• [Goal of the exercise]:
Reproduce the data below word for word, from the line containing "Given: Tap the cellular signal bars icon" through the line containing "Open gear menu for Set Variable action", and omit the pictures from your answer.

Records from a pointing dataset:
⟨
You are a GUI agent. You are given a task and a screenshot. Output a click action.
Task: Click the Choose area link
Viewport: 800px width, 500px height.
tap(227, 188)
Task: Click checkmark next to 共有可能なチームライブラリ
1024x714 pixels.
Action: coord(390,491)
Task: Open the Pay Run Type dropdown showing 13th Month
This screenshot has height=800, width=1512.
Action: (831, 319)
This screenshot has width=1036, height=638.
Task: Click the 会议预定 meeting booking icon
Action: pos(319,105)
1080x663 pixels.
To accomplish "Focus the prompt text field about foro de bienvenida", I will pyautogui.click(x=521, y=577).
⟩
⟨
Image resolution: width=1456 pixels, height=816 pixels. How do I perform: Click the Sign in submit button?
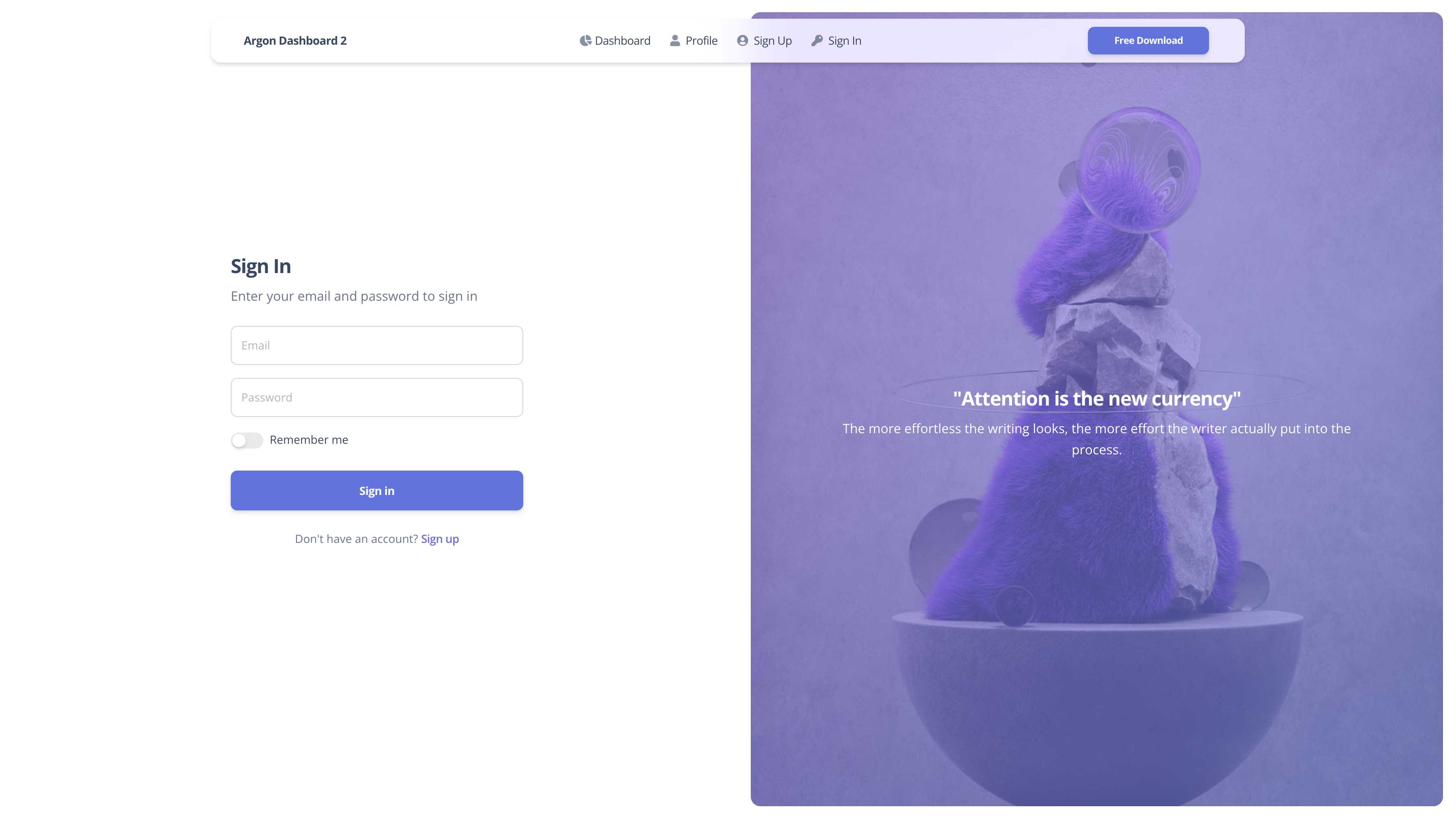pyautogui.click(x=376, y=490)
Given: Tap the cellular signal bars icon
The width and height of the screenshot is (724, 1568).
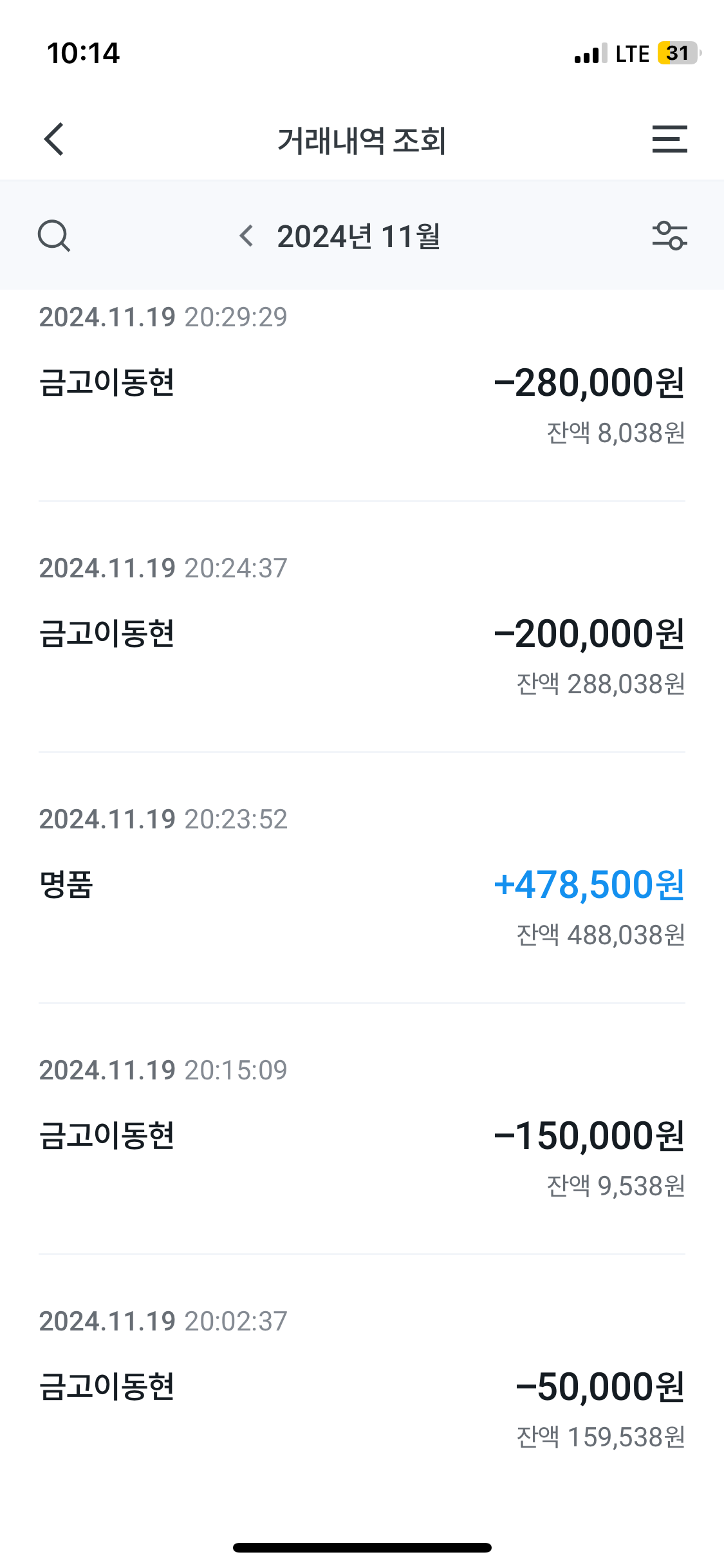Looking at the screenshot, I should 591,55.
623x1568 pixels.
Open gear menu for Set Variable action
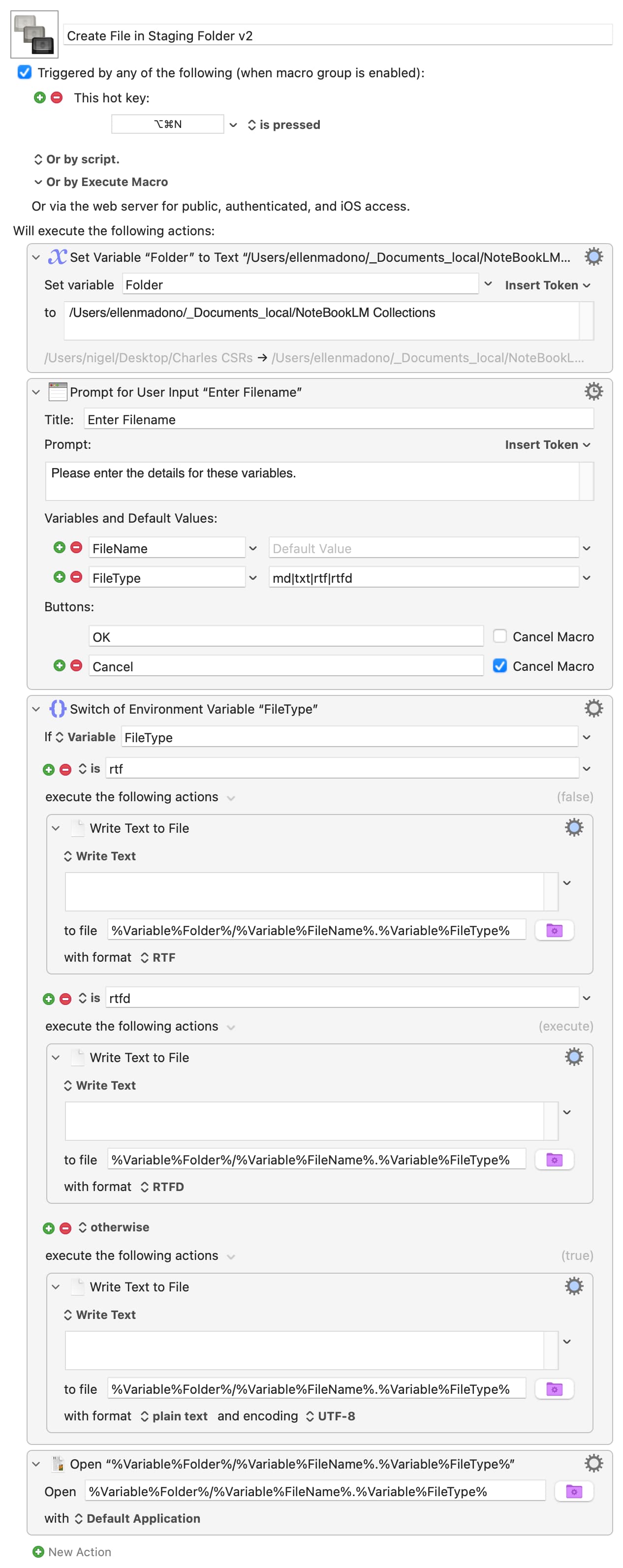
⟩
• [Task output]:
Given: Tap the cellular signal bars icon
The width and height of the screenshot is (724, 1568).
Looking at the screenshot, I should 591,55.
623x1568 pixels.
Open gear menu for Set Variable action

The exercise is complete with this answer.